Если дело обстоит таким образом, то разумному человеку не следует завидовать кому бы то ни было из-за какого-нибудь полученного тем блага, в котором он сам при устройстве своей жизни совершенно не нуждается. Кроме того, он не должен думать, что обладатели благ и приумножающие их с избытком, располагают возможностью отдохновения средь них и наслаждения ими, пусть даже если им подвластны все богатства мира. И это потому, что длительность пребывания в подобном состоянии делает этих людей пресыщенными удовольствиями и наслаждением настолько, что они уже не испытывают ни того, ни другого, ибо оно становится для них вещью естественной и необходимой в повседневной жизни. И в этом смысле наслаждение, испытываемое ими в подобном состоянии, приблизительно схоже с наслаждением, испытываемым всяким другим человеком в привычном и обыденном для него состоянии. Так же обстоит дело с отсутствием у них состояния покоя. Поскольку они всегда усердствуют и изощряются в поисках путей и средств к продвижению и возвышению, то покой им неведом и, может быть, покой они испытывают гораздо реже, чем все остальные люди, и даже не может быть, а так оно и бывает в большинстве случаев, если не сказать всегда.

Таким образом, если разумный человек узрит эти явления, вникнет в них умом своим, отбросив пристрастия, то узнает, что высшим наслаждением и спокойствием жизни, которых можно достичь, является достаток. А что касается жизненных состояний сверх этого, то все они похожи одно на другое. Достатку всегда свойственно преимущество покоя. Любая грань зависти происходит именно из незнания этого, а также послушания зову страсти, а не разума.

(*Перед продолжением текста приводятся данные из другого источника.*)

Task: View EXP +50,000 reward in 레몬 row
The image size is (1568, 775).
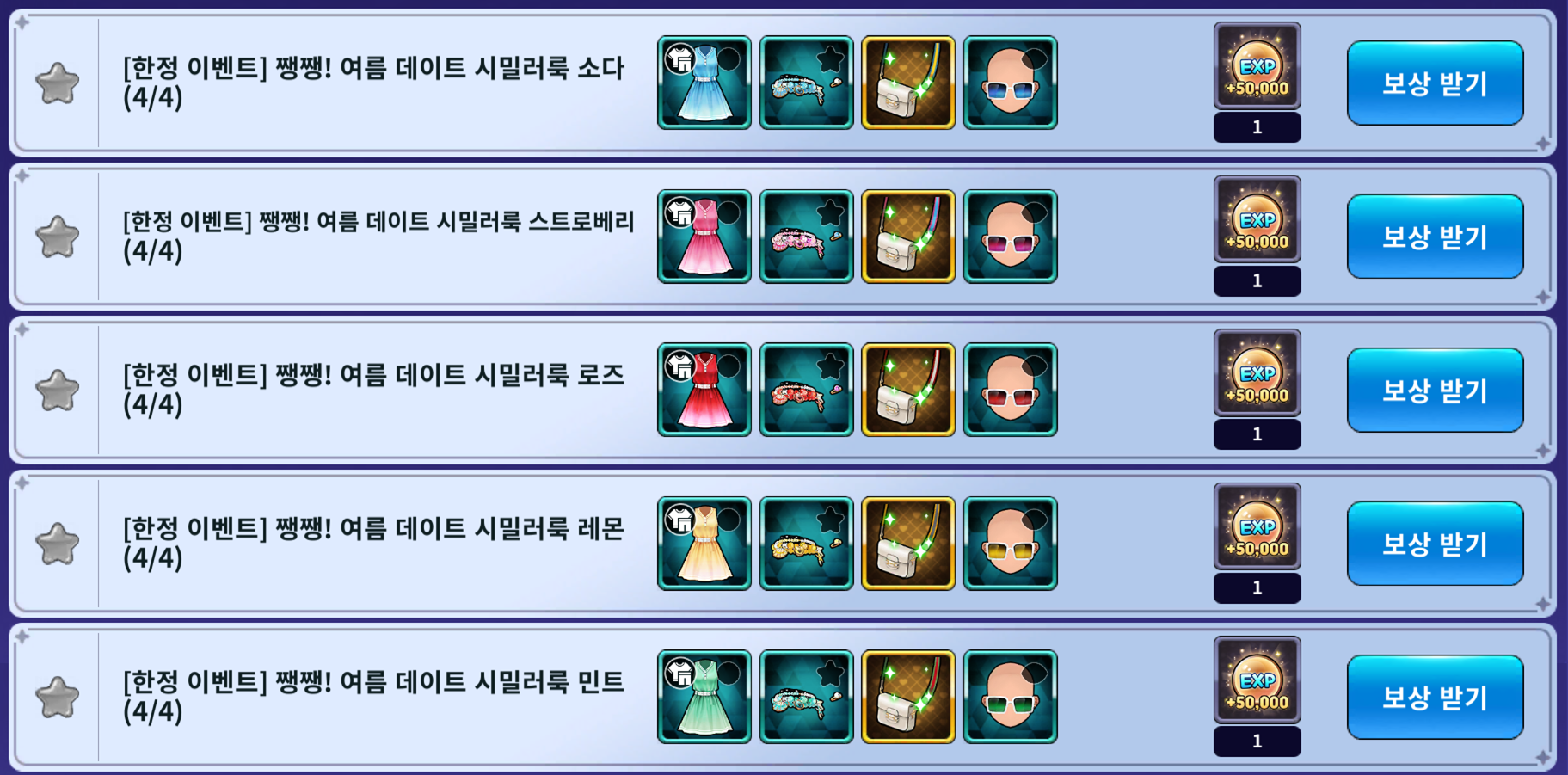Action: tap(1257, 526)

Того, что мы изложили здесь на эту тему, также достаточно. А теперь поговорим о гневе.

Раздел восьмой

О НЕПРИЯТИИ ЧРЕЗМЕРНОГО И ЧРЕВАТОГО ВРЕДОМ ГНЕВА

Гнев заложен в животное для того, чтобы он имел возможность отмщения обидчику, причинившему боль. Но когда, например, это чувство в человеке становится чрезмерным и переходит границы настолько, что при этом теряется разум, то может случиться, что самому гневающему оно причинит более сильное зло и больший ущерб, нежели лицу, на которое гнев направлен. Именно поэтому разумному человеку прежде всего надобно почаще вспоминать состояния тех людей, гнев которых рано или поздно приводил их к свершению дурных поступков и, представив это, сдержать себя в момент гнева. Многие люди, приходя в гнев, пускают в ход кулаки, колотят друг друга, разбивают лбы, но причиняют этим вред больше себе, чем тому, на кого они разгневаны. Я видел воочию, как некий человек, ударив другого человека в челюсть, поломал себе пальцы и несколько месяцев лечил их, а побитый страдал совсем недолго. Я также видел, как некий человек, запылавший от ярости, вдруг вскрикнул и тут же у него горлом пошла кровь. Это вскоре вызвало у него туберкулез и послужило причиной его смерти. Дошли также до меня вести о некоторых людях, которые оскорбляли в минуты гнева своих домашних, детей и даже тех, кем они дорожили, а затем раскаивались, но все же не могли совладать с собой до конца своей жизни. Гален, например, рассказывает, что его мать со злостью набрасывалась на дверной замок и кусала его зубами, если он с трудом ей поддавался. Клянусь жизнью моей, что нет большой разницы между тем, кто теряет в минуты гнева рассудок и самообладание и умалишенным.